» Dataset content:
○ ○ ○ ○ ○ ○ ○

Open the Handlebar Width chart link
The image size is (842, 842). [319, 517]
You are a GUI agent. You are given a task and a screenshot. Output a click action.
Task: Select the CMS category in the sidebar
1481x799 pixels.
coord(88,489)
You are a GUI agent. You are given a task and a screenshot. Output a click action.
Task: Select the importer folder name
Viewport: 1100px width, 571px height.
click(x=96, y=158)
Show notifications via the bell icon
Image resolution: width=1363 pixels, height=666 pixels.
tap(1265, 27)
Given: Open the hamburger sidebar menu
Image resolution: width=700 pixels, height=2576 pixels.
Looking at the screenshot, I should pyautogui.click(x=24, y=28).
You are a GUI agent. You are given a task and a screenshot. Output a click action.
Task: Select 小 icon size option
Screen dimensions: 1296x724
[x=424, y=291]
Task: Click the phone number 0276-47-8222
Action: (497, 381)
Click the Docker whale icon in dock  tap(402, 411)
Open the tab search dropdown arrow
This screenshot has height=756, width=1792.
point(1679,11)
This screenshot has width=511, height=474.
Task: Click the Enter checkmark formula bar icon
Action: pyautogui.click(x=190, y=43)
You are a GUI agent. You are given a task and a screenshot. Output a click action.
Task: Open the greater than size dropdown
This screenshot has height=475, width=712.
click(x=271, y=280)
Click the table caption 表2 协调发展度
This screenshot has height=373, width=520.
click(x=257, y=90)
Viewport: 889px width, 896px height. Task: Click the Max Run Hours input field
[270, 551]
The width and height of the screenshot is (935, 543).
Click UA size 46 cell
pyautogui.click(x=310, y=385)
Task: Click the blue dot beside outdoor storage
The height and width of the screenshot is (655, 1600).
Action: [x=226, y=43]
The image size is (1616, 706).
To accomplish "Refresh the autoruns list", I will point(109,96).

○ ○ ○ ○ ○ ○ ○

» Task: Copy out every line of the data that includes the word "sidebar".

» Answer to the problem:
Task: Select the CMS category in the sidebar
Given: Open the hamburger sidebar menu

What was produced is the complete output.